En 1809, tras trece años de matrimonio, Napoleón y Josefina se divorciaron «por el bien del Imperio». Recluida en su palacio de Malmaison, a tan solo 12 kilómetros de París, la exemperatriz dedicaba el tiempo a disfrutar de sus amantes, su colección de arte y joyas, y su zoológico de animales exóticos. Cisnes negros, canguros, gacelas, avestruces, cebras, antílopes, llamas, aves y pájaros de diversa procedencia, y hasta una foca, correteaban, volaban y nadaban libres por los jardines y el estanque de la mansión, cuyo intendente, el botánico Almé Bonpland, que había viajado a Sudamérica con Von Humboldt, cuidaba con esmero de miniaturista. Josefina también atendía las frecuentes visitas de Bonaparte. Se dice que el emperador le leía en alto sus encendidas cartas y algunos poemas escogidos. Napoleón apreciaba a Lord Byron por su rara mezcla de aventurero, soldado, poeta y don Juan, de modo que es posible que entre esos versos se encontrara Cuando nosotros nos separamos, compuesto apenas un año antes, en 1808, diríase que pensando en el destino de la pareja.
En secreto nos encontramos.
En silencio me duelo,
que tu corazón pueda olvidar,
y engañar tu espíritu.
Si te volviese a encontrar,
después de muchos años,
¿cómo debería acogerte?
Con silencio y lágrimas.
En Napoleón (2023), Ridley Scott filma cada escena que transcurre en Malmaison como si estas, las dos últimas estrofas de dicho poema constituyeran una suerte de storyboard lírico; atentas, listas, expectantes a su futura transformación en imágenes de cine.
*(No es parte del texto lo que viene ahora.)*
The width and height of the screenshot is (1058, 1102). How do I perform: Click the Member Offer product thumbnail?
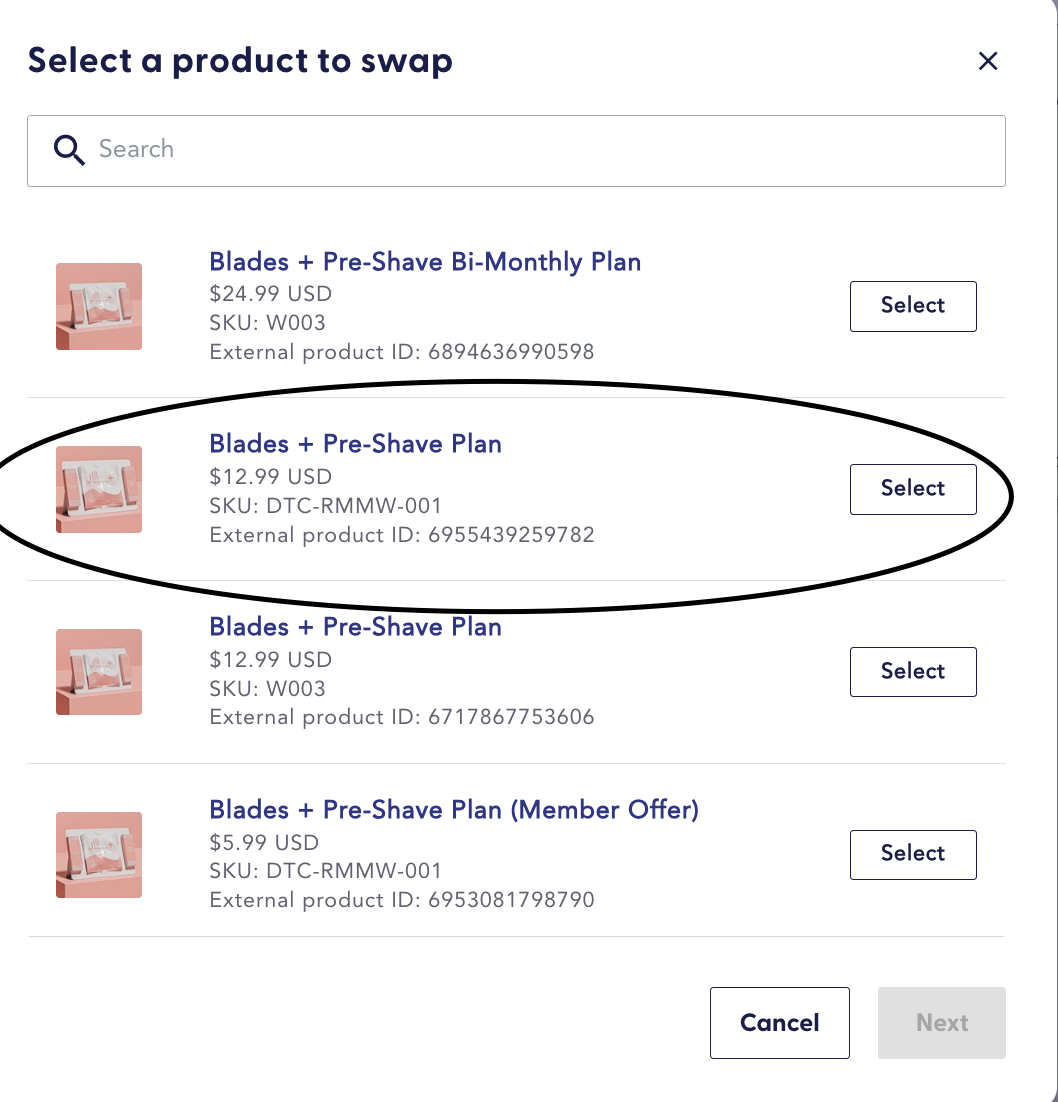(99, 855)
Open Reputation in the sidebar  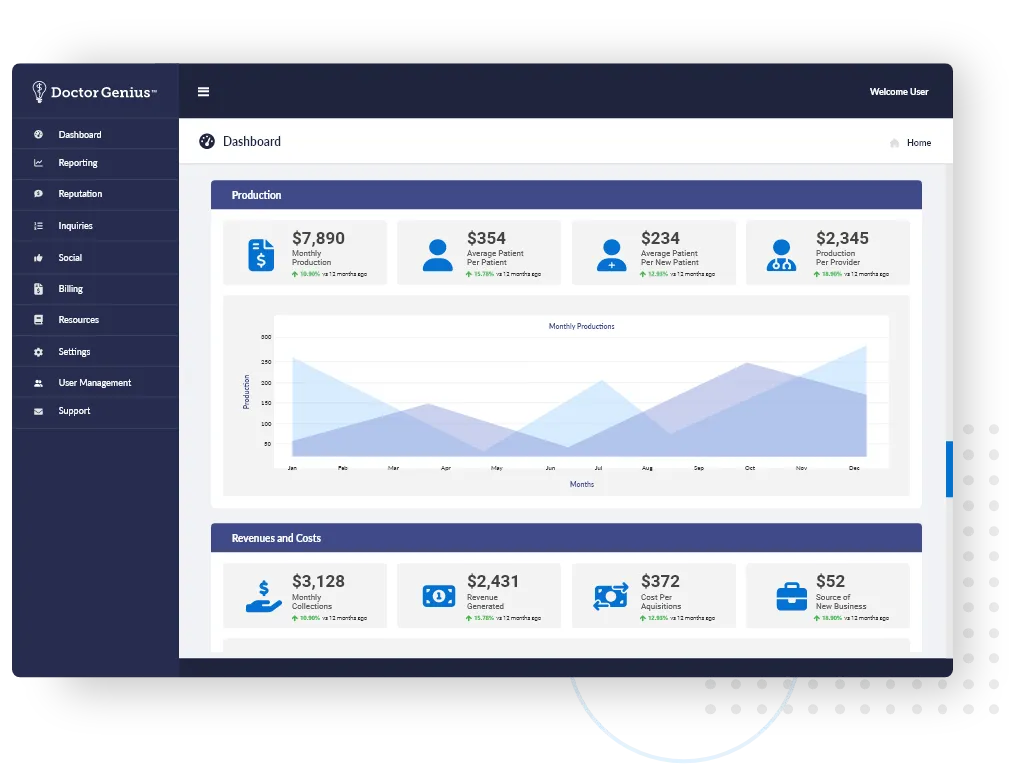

Evocan, además, una atmósfera fantasmal que atraviesan varios espectros abrazados al tiempo. Desde el pasado, el romance que fue sin ser. Desde el presente, el romance que es sin ser. Desde el futuro, el romance que será sin ser. Porque ambos, Josefina y Napoléon, son dos seres sin presencia real, entes vaporosos en las grietas de la Historia, como los dos cisnes —siempre en segundo plano, siempre desenfocados— que acarician las aguas del estanque de Malmaison. Maestro de las imágenes que salen de la penumbra, a Scott pocas veces le había sentado tan bien entregarse a las lágrimas y el silencio.
Convengo con Israel Paredes —léase su texto sobre Napoléon en el número 545 de Dirigido por— en que esta es una película fantasmal porque Scott la anima con el espíritu de un cine que está extinguiéndose ante nuestros ojos. Yo añado que es también fantasmática porque luce una sensibilidad provocada por el deseo y el temor. Lo que vemos no es tanto una versión necesariamente imperfecta de la Historia —y qué relato histórico no lo es— como la representación mental, imaginaria, de una historia. La de Napoleón y Josefina. Cuando ella entra por primera vez en el hall de Malmaison y mira al espectador, rompiendo así la cuarta pared y, por lo tanto, el sentido de la (ir)realidad cinematográfica, película y director se precipitan felizmente hacia el abismo de lo fantástico, que es la auténtica (ir)realidad de esas dos criaturas inconcebibles. Entonces se produce un pequeño milagro. Imágenes y versos nos recuerdan que positivan en negativo: ni el corazón puede olvidar ni el espíritu, engañar.